On a more positive note, I can feel my inner creativity beast (which, in my mind, looks like an 8-foot  muppet monster created by the Henson Company) is waking up. I find myself having far less patience with brain-killing content (like reality shows, entertainment magazines, or anything with the name "Kardashian" attached to it) and craving more of the good stuff.  Just as the body needs its vitamins and veggies, the brain needs things it can figuratively chew on, as well.  And let me tell ya, being prepared to answer a barrage of questions about Shakespeare from a group of 41 4th-8th graders will wake the mind up, pronto!  It's like a cold bucket of water inside the ol' noggin!

*OK, back to real time!

Right now, I have the entire house to myself!  Except for the dog.
This NEVER happens!  Not with 9 people living here, 2 of whom are retired.  But my S-I-L and nephew are visiting from Hawaii, so everyone who isn't working or in school is out doing...stuff.

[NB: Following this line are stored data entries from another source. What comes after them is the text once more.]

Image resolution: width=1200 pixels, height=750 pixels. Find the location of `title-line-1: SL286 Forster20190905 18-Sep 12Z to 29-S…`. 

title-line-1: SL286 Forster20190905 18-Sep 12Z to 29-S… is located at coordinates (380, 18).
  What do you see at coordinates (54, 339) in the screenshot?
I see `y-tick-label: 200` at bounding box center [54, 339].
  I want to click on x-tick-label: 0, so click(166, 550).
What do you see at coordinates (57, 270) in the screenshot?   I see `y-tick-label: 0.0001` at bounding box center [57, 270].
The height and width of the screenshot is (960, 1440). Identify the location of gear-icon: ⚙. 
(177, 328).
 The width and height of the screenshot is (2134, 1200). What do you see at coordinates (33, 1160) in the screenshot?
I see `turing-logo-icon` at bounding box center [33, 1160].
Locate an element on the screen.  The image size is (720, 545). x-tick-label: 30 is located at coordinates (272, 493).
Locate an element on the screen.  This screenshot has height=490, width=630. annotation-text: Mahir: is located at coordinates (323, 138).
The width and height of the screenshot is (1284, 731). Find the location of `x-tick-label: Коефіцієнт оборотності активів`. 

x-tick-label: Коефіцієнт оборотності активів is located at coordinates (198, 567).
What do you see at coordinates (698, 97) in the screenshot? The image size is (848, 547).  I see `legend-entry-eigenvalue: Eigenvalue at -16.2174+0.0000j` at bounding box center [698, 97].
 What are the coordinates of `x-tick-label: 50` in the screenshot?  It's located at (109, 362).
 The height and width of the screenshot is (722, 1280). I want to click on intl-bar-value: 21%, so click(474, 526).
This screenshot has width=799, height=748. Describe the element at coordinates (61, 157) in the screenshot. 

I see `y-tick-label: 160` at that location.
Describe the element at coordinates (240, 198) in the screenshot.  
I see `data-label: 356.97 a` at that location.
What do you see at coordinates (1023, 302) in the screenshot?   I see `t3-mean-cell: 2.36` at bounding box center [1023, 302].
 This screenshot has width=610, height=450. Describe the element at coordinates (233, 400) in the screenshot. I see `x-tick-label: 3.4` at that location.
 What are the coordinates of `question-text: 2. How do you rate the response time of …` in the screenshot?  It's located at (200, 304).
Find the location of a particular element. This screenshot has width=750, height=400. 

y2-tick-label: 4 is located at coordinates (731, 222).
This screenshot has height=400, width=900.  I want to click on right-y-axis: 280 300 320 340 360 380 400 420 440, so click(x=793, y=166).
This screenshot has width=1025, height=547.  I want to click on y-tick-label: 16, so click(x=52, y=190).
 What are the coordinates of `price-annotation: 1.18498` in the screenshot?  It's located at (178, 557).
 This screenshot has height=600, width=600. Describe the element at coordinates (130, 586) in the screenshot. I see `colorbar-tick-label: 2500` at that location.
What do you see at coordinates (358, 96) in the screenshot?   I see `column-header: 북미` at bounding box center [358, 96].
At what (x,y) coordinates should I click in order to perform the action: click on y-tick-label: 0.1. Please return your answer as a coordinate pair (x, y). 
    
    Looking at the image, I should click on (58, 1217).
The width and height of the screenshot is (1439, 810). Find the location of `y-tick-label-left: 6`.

I don't know what..
I don't care!  It's QUIET!!!!!
Of course, I have an appointment in an hour, and they'll probably be back by then, but I've had 90 minutes of pure, unadulterated ME time.

Because this house is LOUD.  And sometimes a body just needs some quiet.

To find it I've been spending quite a bit of time at the cafe.  Drinking strong coffee and writing.  Which is NOT a bad way to spend the time!
I figure I've earned it.  I've had very little time to just sit and relax over the last 20 years.  I work a lot.  I have kids.  So when I have the chance, I am going to take it.  And milk it.  Like a poor, neglected cow that's been lactating for weeks.

I've also gone back, again, to my Slim Series/Slim in 6 DVDs.  They challenge me without my having to either work out for hours at a time or bounce around a lot, which I'm sure the folks on the second floor (including my 5 month-old niece) appreciate.

And then pleaseohpleaseohplease, it's back to the computer, back to Excel, and back to getting these #$&*-ing spreadsheets done!

To be fair, they never taught us this in drama school!